━━ EXCERPTED DATA ━━

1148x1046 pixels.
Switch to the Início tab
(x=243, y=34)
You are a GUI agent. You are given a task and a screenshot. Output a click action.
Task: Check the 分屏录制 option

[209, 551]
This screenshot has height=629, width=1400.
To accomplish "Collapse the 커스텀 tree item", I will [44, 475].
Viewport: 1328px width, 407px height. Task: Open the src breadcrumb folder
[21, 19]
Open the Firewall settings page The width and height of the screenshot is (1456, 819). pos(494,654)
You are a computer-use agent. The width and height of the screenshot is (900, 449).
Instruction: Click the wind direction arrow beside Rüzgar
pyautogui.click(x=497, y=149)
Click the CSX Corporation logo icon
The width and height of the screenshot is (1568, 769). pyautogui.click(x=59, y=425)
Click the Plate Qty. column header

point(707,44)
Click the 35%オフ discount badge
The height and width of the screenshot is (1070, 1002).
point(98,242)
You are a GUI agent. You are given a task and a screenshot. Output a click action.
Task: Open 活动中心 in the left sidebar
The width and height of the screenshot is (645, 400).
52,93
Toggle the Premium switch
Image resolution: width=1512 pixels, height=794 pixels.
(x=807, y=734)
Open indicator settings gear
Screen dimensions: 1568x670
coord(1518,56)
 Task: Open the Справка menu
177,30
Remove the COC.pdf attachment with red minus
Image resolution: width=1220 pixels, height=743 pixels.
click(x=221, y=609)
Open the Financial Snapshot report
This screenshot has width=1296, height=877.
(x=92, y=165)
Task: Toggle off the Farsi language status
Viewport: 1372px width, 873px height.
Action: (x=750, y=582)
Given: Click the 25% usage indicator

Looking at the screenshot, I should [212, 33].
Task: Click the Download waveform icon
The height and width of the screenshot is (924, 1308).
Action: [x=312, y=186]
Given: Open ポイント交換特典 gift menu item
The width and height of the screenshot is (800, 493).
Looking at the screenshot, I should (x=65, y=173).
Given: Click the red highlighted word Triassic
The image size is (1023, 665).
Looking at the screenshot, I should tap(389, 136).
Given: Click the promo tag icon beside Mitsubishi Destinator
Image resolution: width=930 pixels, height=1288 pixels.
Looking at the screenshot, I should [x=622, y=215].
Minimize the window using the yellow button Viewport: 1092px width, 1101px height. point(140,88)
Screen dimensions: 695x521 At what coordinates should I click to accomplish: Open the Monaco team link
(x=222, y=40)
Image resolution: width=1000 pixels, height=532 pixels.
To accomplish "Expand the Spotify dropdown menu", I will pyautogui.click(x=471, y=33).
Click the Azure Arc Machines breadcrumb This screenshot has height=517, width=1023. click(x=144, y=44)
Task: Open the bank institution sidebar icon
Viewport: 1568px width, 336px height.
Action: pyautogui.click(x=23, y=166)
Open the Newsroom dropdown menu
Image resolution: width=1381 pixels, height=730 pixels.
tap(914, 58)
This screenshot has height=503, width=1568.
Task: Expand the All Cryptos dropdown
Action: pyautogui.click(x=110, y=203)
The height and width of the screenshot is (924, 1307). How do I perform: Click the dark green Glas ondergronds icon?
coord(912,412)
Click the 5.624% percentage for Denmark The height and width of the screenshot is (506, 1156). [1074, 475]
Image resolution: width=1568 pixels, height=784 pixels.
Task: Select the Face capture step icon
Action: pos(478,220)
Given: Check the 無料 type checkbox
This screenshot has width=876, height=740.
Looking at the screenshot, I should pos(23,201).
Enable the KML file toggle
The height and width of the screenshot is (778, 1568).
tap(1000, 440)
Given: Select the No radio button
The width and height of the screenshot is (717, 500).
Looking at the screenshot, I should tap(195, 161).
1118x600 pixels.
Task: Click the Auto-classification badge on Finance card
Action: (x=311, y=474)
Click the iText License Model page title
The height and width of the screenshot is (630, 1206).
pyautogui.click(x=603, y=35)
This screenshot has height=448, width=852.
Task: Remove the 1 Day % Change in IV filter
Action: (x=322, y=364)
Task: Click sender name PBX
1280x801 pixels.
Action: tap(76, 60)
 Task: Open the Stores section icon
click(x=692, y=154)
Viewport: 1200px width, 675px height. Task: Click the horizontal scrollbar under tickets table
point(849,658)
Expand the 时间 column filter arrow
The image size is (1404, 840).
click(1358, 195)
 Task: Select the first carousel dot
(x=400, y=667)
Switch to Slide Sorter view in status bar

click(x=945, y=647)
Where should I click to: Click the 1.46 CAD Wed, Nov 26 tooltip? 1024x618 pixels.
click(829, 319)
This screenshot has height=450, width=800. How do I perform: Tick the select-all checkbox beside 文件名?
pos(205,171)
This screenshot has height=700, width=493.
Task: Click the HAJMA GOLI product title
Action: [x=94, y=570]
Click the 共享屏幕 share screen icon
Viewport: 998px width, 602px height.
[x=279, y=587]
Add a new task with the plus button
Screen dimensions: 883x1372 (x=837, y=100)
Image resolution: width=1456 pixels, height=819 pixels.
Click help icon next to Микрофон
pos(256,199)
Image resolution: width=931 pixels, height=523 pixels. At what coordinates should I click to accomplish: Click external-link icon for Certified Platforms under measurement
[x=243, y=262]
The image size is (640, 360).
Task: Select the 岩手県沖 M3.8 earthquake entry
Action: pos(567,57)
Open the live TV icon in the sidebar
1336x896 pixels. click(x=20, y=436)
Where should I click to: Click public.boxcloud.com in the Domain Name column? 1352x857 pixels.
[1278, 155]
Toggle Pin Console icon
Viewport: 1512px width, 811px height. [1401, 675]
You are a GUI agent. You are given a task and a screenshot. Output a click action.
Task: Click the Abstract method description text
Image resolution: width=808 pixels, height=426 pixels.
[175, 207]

━━━

▸ WHAT IS ASKED
Copy the listing above, switching "Farsi" to "Persian" and changing nothing else.

▸ EXERCISE SOLUTION
1148x1046 pixels.
Switch to the Início tab
(x=243, y=34)
You are a GUI agent. You are given a task and a screenshot. Output a click action.
Task: Check the 分屏录制 option

[209, 551]
This screenshot has height=629, width=1400.
To accomplish "Collapse the 커스텀 tree item", I will [44, 475].
Viewport: 1328px width, 407px height. Task: Open the src breadcrumb folder
[21, 19]
Open the Firewall settings page The width and height of the screenshot is (1456, 819). pos(494,654)
You are a computer-use agent. The width and height of the screenshot is (900, 449).
Instruction: Click the wind direction arrow beside Rüzgar
pyautogui.click(x=497, y=149)
Click the CSX Corporation logo icon
The width and height of the screenshot is (1568, 769). pyautogui.click(x=59, y=425)
Click the Plate Qty. column header

point(707,44)
Click the 35%オフ discount badge
The height and width of the screenshot is (1070, 1002).
point(98,242)
You are a GUI agent. You are given a task and a screenshot. Output a click action.
Task: Open 活动中心 in the left sidebar
The width and height of the screenshot is (645, 400).
52,93
Toggle the Premium switch
Image resolution: width=1512 pixels, height=794 pixels.
(x=807, y=734)
Open indicator settings gear
Screen dimensions: 1568x670
coord(1518,56)
 Task: Open the Справка menu
177,30
Remove the COC.pdf attachment with red minus
Image resolution: width=1220 pixels, height=743 pixels.
click(x=221, y=609)
Open the Financial Snapshot report
This screenshot has width=1296, height=877.
(x=92, y=165)
Task: Toggle off the Persian language status
Viewport: 1372px width, 873px height.
Action: (x=750, y=582)
Given: Click the 25% usage indicator

Looking at the screenshot, I should [212, 33].
Task: Click the Download waveform icon
The height and width of the screenshot is (924, 1308).
Action: [x=312, y=186]
Given: Open ポイント交換特典 gift menu item
The width and height of the screenshot is (800, 493).
Looking at the screenshot, I should (x=65, y=173).
Given: Click the red highlighted word Triassic
The image size is (1023, 665).
Looking at the screenshot, I should tap(389, 136).
Given: Click the promo tag icon beside Mitsubishi Destinator
Image resolution: width=930 pixels, height=1288 pixels.
Looking at the screenshot, I should [x=622, y=215].
Minimize the window using the yellow button Viewport: 1092px width, 1101px height. point(140,88)
Screen dimensions: 695x521 At what coordinates should I click to accomplish: Open the Monaco team link
(x=222, y=40)
Image resolution: width=1000 pixels, height=532 pixels.
To accomplish "Expand the Spotify dropdown menu", I will pyautogui.click(x=471, y=33).
Click the Azure Arc Machines breadcrumb This screenshot has height=517, width=1023. click(x=144, y=44)
Task: Open the bank institution sidebar icon
Viewport: 1568px width, 336px height.
Action: pyautogui.click(x=23, y=166)
Open the Newsroom dropdown menu
Image resolution: width=1381 pixels, height=730 pixels.
tap(914, 58)
This screenshot has height=503, width=1568.
Task: Expand the All Cryptos dropdown
Action: pyautogui.click(x=110, y=203)
The height and width of the screenshot is (924, 1307). How do I perform: Click the dark green Glas ondergronds icon?
coord(912,412)
Click the 5.624% percentage for Denmark The height and width of the screenshot is (506, 1156). [1074, 475]
Image resolution: width=1568 pixels, height=784 pixels.
Task: Select the Face capture step icon
Action: pos(478,220)
Given: Check the 無料 type checkbox
This screenshot has width=876, height=740.
Looking at the screenshot, I should pos(23,201).
Enable the KML file toggle
The height and width of the screenshot is (778, 1568).
tap(1000, 440)
Given: Select the No radio button
The width and height of the screenshot is (717, 500).
Looking at the screenshot, I should tap(195, 161).
1118x600 pixels.
Task: Click the Auto-classification badge on Finance card
Action: (x=311, y=474)
Click the iText License Model page title
The height and width of the screenshot is (630, 1206).
pyautogui.click(x=603, y=35)
This screenshot has height=448, width=852.
Task: Remove the 1 Day % Change in IV filter
Action: (x=322, y=364)
Task: Click sender name PBX
1280x801 pixels.
Action: tap(76, 60)
 Task: Open the Stores section icon
click(x=692, y=154)
Viewport: 1200px width, 675px height. Task: Click the horizontal scrollbar under tickets table
point(849,658)
Expand the 时间 column filter arrow
The image size is (1404, 840).
click(1358, 195)
 Task: Select the first carousel dot
(x=400, y=667)
Switch to Slide Sorter view in status bar

click(x=945, y=647)
Where should I click to: Click the 1.46 CAD Wed, Nov 26 tooltip? 1024x618 pixels.
click(829, 319)
This screenshot has height=450, width=800. How do I perform: Tick the select-all checkbox beside 文件名?
pos(205,171)
This screenshot has height=700, width=493.
Task: Click the HAJMA GOLI product title
Action: [x=94, y=570]
Click the 共享屏幕 share screen icon
Viewport: 998px width, 602px height.
[x=279, y=587]
Add a new task with the plus button
Screen dimensions: 883x1372 (x=837, y=100)
Image resolution: width=1456 pixels, height=819 pixels.
Click help icon next to Микрофон
pos(256,199)
Image resolution: width=931 pixels, height=523 pixels. At what coordinates should I click to accomplish: Click external-link icon for Certified Platforms under measurement
[x=243, y=262]
The image size is (640, 360).
Task: Select the 岩手県沖 M3.8 earthquake entry
Action: pos(567,57)
Open the live TV icon in the sidebar
1336x896 pixels. click(x=20, y=436)
Where should I click to: Click public.boxcloud.com in the Domain Name column? 1352x857 pixels.
[1278, 155]
Toggle Pin Console icon
Viewport: 1512px width, 811px height. [1401, 675]
You are a GUI agent. You are given a task and a screenshot. Output a click action.
Task: Click the Abstract method description text
Image resolution: width=808 pixels, height=426 pixels.
[175, 207]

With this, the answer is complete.